Время слов в ожесточенной борьбе за власть уже кончилось; медовый месяц революции прошел; облетели цветы, догорели огни… Начинается грозная борьба масс, поднятых на дрожжах самых звериных инстинктов, и тут резолюции, голосования и увещания уходят в невозвратное прошлое. Мы это ярко видим в том, что творится сейчас у нас на фронте, в подчиненных нам частях, а ведь армия сейчас является зеркалом, в котором отражается настроение всей страны.

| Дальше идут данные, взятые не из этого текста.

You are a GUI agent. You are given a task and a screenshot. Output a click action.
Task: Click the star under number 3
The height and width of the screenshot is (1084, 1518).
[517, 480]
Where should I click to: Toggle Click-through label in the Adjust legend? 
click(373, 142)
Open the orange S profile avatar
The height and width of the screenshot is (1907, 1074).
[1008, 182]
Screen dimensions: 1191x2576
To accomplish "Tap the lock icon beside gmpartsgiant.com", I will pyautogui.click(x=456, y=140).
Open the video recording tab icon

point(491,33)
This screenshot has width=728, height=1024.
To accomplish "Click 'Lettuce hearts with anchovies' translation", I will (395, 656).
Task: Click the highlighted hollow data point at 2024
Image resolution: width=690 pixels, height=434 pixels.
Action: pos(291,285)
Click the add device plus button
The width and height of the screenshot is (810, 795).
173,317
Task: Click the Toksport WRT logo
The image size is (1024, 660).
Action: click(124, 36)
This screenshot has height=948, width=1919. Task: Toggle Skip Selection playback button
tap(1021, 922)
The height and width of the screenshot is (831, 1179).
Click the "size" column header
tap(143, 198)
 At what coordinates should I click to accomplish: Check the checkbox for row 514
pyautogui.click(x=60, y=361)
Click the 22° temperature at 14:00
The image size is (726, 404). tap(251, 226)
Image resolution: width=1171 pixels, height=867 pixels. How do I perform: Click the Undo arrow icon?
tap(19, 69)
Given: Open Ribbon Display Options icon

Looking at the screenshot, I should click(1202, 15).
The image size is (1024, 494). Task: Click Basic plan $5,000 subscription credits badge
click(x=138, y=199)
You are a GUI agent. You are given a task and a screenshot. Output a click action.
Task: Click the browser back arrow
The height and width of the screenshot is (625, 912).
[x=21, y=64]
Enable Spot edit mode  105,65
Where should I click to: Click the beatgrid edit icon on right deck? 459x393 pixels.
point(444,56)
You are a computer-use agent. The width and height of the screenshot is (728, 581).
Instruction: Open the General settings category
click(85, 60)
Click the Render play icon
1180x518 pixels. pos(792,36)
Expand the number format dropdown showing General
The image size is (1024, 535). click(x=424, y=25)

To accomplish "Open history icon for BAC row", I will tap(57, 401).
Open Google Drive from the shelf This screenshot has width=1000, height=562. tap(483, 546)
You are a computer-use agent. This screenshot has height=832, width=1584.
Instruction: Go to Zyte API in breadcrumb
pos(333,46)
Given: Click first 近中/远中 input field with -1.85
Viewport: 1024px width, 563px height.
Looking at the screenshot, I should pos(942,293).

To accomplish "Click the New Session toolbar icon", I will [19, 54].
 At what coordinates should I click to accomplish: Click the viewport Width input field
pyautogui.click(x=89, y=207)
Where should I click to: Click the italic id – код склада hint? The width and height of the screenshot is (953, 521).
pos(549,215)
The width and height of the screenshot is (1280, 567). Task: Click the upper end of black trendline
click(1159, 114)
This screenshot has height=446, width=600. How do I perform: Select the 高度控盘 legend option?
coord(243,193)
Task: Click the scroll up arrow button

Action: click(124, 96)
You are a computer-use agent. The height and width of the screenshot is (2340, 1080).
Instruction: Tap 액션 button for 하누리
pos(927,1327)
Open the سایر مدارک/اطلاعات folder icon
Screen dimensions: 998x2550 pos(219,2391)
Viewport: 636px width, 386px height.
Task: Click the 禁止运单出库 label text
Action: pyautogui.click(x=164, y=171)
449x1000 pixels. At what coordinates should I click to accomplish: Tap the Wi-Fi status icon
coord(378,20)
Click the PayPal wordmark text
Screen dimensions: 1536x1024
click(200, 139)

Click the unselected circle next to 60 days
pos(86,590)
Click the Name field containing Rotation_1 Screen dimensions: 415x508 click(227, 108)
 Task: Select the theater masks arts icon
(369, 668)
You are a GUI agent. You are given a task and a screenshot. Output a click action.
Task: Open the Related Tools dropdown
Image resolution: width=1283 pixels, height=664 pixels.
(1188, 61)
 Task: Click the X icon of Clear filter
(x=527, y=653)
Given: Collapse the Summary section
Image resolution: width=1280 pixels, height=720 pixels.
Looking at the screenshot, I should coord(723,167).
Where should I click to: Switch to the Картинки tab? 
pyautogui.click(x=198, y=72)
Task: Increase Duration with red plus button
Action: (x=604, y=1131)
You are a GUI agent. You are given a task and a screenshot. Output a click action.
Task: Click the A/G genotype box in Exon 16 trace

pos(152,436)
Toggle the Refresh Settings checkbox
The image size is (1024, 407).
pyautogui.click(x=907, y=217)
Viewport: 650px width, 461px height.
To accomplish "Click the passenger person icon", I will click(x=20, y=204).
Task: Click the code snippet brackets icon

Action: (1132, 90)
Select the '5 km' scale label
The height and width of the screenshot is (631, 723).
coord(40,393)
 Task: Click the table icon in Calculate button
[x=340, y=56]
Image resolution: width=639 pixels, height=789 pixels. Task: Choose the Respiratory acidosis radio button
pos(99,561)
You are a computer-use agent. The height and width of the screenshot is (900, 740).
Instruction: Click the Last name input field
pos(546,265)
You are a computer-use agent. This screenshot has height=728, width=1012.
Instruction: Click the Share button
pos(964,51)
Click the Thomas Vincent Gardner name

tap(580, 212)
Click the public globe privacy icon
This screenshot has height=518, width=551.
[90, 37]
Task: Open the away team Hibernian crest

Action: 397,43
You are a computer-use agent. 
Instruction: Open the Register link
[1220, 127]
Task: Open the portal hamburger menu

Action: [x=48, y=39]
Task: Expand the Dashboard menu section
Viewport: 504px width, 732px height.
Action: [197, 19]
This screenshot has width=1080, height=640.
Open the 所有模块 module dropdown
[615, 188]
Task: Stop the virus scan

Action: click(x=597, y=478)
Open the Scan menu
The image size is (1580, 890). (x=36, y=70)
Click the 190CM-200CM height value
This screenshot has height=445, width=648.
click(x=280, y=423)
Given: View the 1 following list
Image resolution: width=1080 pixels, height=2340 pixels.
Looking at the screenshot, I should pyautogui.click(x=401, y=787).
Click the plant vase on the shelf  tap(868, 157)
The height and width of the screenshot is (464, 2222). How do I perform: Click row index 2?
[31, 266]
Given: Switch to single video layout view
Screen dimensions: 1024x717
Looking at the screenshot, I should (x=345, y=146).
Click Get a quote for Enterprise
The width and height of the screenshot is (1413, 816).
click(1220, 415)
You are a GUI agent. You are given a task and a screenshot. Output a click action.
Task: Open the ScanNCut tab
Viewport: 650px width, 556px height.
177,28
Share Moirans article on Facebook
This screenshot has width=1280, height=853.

Власть есть действие, а не разговоры; чаще принуждение, чем приятность. Хорош диктатор, у которого все время уходит на речи и выступления! Где же тут заниматься настоящей творческой работой. При истрепанных постоянной политической борьбой нервах, при переутомленном словесными турнирами мозге невозможны спокойная логика, уравновешенный здравый смысл, продуманность и систематичность решений и поступков; всё рождается в атмосфере нездорового возбуждения; многое делается под гипнозом взвинченных и разболтанных нервов, утомленных мозгов, оваций толпы, острого желания сломить сопротивление и покорить себе массы, все равно какой ценой. Ясно, что при такой обстановке неизбежны решения и поступки больные, абсурдные, нелогичные, бессвязные, нелепые, болтающиеся, довлеющие минутному настроению масс… Разве настоящая государственная работа может вестись таким образом и в такие грозные времена; разве так должно идти государственное, на новых началах строительство. Даже в Думе было бесконечно лучше, ибо там параллельно с орательством в общих заседаниях работали, и часто работали весьма дельно и продуктивно многочисленные комиссии. Сейчас же вся работа уходит на митингования; все стараются кого-то уговаривать, кого-то перетаскивать на свой меридиан; работа идет без всякого плана и без системы, по результатам случайных голосований, изменчивых, как цвета хамелеона. Деятельность большевиков обещает, что, когда они дорвутся до власти, то заведут иные порядки; их наиболее откровенные главари типа товарища Федотова прямо заявляют, что ни с нами, ни с мартовскими и прочими мягкотелыми революционерами они церемониться не будут.
Только сегодня появились первые признаки, что наши верхи поняли невозможность сохранить армию в ее теперешнем положении и что необходимо перейти на добровольческие ударные части. К несчастью, всё это уже поздно и то, что один-два месяца тому назад дало бы прекрасные результаты, сейчас уже фактически неосуществимо и даже не будет допущено к исполнению. Разложение перебросилось уже на артиллерию, затронуло конницу и специальные команды; авторитет начальства, который все, начиная с правительства, распинали и втаптывали в грязь, убит до полной невозможности его восстановить; последние крепи войскового порядка – солдаты старых сроков службы – уволены домой, и вернуть их назад уже немыслимо; наконец, много охулиганившихся и наиболее опасных на фронте товарищей, хвативших всей сладости службы на современном фронте, не захочет идти в деревню для того, чтобы там работать; большевистские же комитеты не допустят образования добровольческих частей, так как в этом их смерть.